Ho fatto, grazie al Cielo, una morte molto bella, e ho avuto il piacere di costatare che tutti mi compiangevano. Ricordati di me, e fai in modo che i nostri poveri figlioli facciano altrettanto”.
Il Mittente, un uomo condannato a morte, sapeva che le Poste avrebbero consegnato il messaggio solo il giorno dopo la sua esecuzione, e si era premurato di avvertire la moglie col maggior tatto possibile circa la sua sorte. Poi però, secondo la basilare Encyclopédiana, fu “graziato” in extremis.
Da quel momento evitò ogni comunicazione e ogni incontro con la coniuge, vergognandosi della propria sventatezza.
Condusse una nuova esistenza da “fantasma”, mentre la donna, del tutto ignara, si risposò.
Non riesco a capire fino a che punto quel condannato sia stato vittima dei ritardi postali: se questo servizio avesse funzionato a perfezione, la sua lettera non sarebbe stata meno assurda.
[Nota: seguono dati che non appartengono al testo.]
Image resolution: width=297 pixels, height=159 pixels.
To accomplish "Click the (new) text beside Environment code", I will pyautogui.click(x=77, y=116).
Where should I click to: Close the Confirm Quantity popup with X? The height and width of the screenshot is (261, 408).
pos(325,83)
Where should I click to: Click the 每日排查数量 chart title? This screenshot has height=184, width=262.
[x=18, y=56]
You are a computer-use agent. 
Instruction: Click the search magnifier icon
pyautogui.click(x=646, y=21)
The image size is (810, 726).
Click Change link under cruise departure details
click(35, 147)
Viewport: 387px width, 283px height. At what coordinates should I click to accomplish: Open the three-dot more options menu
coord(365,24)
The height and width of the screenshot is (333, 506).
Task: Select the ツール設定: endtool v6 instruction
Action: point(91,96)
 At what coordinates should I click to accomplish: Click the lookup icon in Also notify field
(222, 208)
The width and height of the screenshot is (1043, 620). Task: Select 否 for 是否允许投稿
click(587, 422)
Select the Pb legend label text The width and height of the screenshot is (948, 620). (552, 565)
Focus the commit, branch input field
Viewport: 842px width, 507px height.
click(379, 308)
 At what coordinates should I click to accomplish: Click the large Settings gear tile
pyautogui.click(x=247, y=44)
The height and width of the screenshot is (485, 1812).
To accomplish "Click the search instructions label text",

Non era più semplice cominciarla con: “Mia cara moglie, sarò impiccato oggi – o domani, o posdomani, a seconda della data –, tra le undici e mezzogiorno”, rinunciando a tutto quello che viene dopo? e lasciare poi che la Posta (come il Destino, cui tanto spesso somiglia) facesse il suo corso? Poteva così, tranquillamente, correggere l’annuncio il giorno successivo, informando la moglie della grazia ricevuta. Di sicuro quest’ultimo messaggio l’avrebbe sconcertata, se aveva già cominciato il lutto: ma, comunque, doveva sorprenderla assai meno che non il messaggio d’oltretomba con il quale il marito morto si faceva vivo con lei.